Karnaval budaya rangakaian HUT Kota Tasikmalaya ke 18 | dokpri

Kota, Wartatasik.com – Peringatan hari jadi Kota Tasikmalaya idealnya menjadi alat kontrol pembangunan pemerintah menyampaikan kepada seluruh masyarakat.

Pemkot Tasikmalaya dalam hal ini harus mempublikasikan capaian tahunan progam pembangunan.

Kritikan tersebut dikontarkan Wakil Direktur DPP Sipatutat M. Farid, S.IP kepada Wartatasik.com, Jumat (18/10/2019).

Menurut Farid, apakah sesuai dengan target visi tahunan yang menjadi janji kampanye Budi-Yusuf ataupun yang sudah direncanakan lewat musrenbang tahunan.

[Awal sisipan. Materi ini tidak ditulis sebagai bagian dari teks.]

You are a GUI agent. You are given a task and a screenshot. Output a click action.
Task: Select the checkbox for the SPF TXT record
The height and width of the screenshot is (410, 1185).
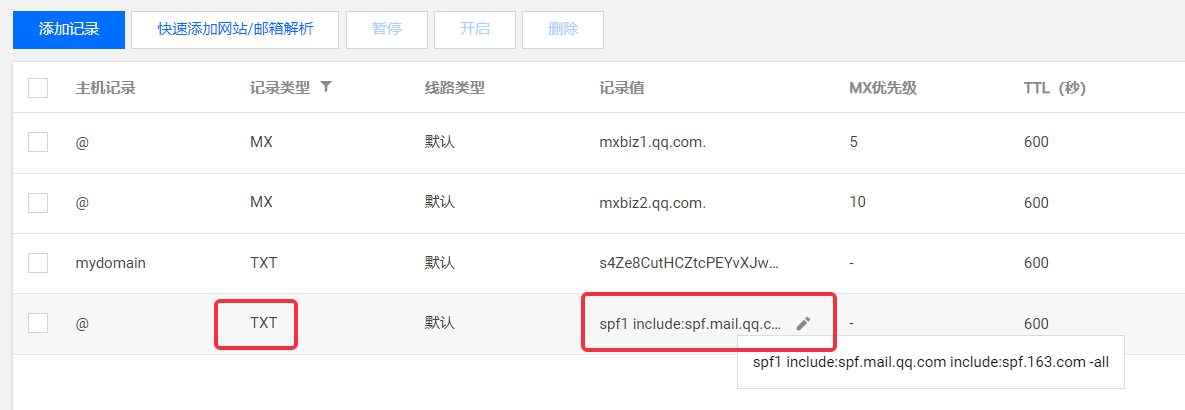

“Jangan malah menjadi kegiatan seremonial menghabiskan anggaran cukup besar serta input dan outputnya tak berbanding lurus,” sindirnya.

Sementara itu lanjut Farid, disisi lain Pemkot Tasikmalaya sedang melaksanakan program efisiensi anggaran, walaupun program yang dimaksud masih tidak jelas.

“Karena sejatinya efisiensi harus diikuti oleh efektifitas, artinya harus ada prioritas kegiatan mana yang urgen dan mana yag bersifat biasa saja,” ujarnya.

Wakil Direktur Sipatutat M. Farid | Dokpri

Atas dasar itu Farid menanyakan apakah kegiatan Tasikmalaya Oktober Festival (TOF) dan pembangunan Rumah Dinas (Rumdin) Wali Kota lebih prioritas.

“Prioritas mana dari pembangunan kantor OPD yang ngontrak atau memakai fasilitas gedung milik Pemkab Tasikmalaya yang jauh dari kata layak?,” ucap ia.

Sebenarnya terang Farid, pihaknya sangat berharap bahwa momentum hari jadi Kota Tasikmalaya menjadi ruang refleksi dan evaluasi bagi pemerintah maupun masyarakat.

“Sehingga ada kesamaan visi dan kerjasama pembangunan antara pemerintah dengan masyarakat,” tuturnya.

Pemerintah pun tidak mungkin dapat melaksanakan program pembangunan tanpa partisifasi aktif dari masyarakat.

“Bagaimana masyarakat bisa ikut berpartisipasi jika pemerintah tidak pernah mempublikasikan tiap program yang akan dijalankan serta kendala dalam merealisasikan program,” pungkasnya. Asron.